My nonprofit, Humane Intelligence, has conducted tests to examine biases within AI tools with a wide range of communities, and has identified significant issues that can arise when well-intended technologies are launched with inadequate testing and evaluation. Testing methods for Generative AI models are poorly defined, with no clear standards or thresholds for harm identification or mitigation. The few tests that exist are largely Western-focused, for example, identifying “bias” by American racial constructs while ignoring forms of non-Western bias like caste. These limitations have real-world implications.

Along with Singapore’s Infocomm Media Development Authority, we examined a range of large language models that demonstrated significant regional biases in an Asian context. These biases arise because the individuals training and testing the core models on which educational bots are built simply lack local cultural context. Imagine an AI tutor deployed in rural parts of Malaysia that confidently states that individuals from the primarily rural eastern regions are less hygienic and more likely to make poor economic decisions because of their cultural shortcomings. 
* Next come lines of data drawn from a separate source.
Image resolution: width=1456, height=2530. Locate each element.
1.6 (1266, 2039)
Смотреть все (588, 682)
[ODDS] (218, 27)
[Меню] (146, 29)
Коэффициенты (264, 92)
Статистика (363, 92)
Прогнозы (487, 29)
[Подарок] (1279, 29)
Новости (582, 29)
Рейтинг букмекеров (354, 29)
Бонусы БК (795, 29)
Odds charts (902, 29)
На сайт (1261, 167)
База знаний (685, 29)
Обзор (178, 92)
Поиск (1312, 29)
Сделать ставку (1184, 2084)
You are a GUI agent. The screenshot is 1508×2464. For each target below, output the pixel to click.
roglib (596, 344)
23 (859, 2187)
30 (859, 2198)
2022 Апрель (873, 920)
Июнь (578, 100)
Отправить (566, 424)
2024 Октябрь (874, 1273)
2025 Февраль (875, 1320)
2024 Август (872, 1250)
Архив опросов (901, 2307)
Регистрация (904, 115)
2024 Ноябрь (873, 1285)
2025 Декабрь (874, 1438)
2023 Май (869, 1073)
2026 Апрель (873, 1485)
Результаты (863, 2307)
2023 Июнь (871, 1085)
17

Utilizing AI as a tool of equity requires more than determining if a problem is answerable at scale. Funding data, computational resources and model development are  necessary starting points, but equitable care does not mean simply providing access where there was none before. Any concept of equity requires an assessment of quality. Expecting the impoverished to be grateful for any handout, delivered enthusiastically but executed poorly, is a reflection of the savior complex that often pervades tech-for-good communities. In addition, enabling unfettered AI deployment opens the door to a global testbed of subjects to be manipulated at will, in a revived form of innovation arbitrage. This is not to say AI cannot be used for good, but that AI for Good investments also need to fund context-specific evaluation, safety and security measures. 

Dr. Rumman Chowdhury is CEO and co-founder of Humane Intelligence, and the first person to be appointed by the Department of State as the United States Science Envoy for Artificial Intelligence.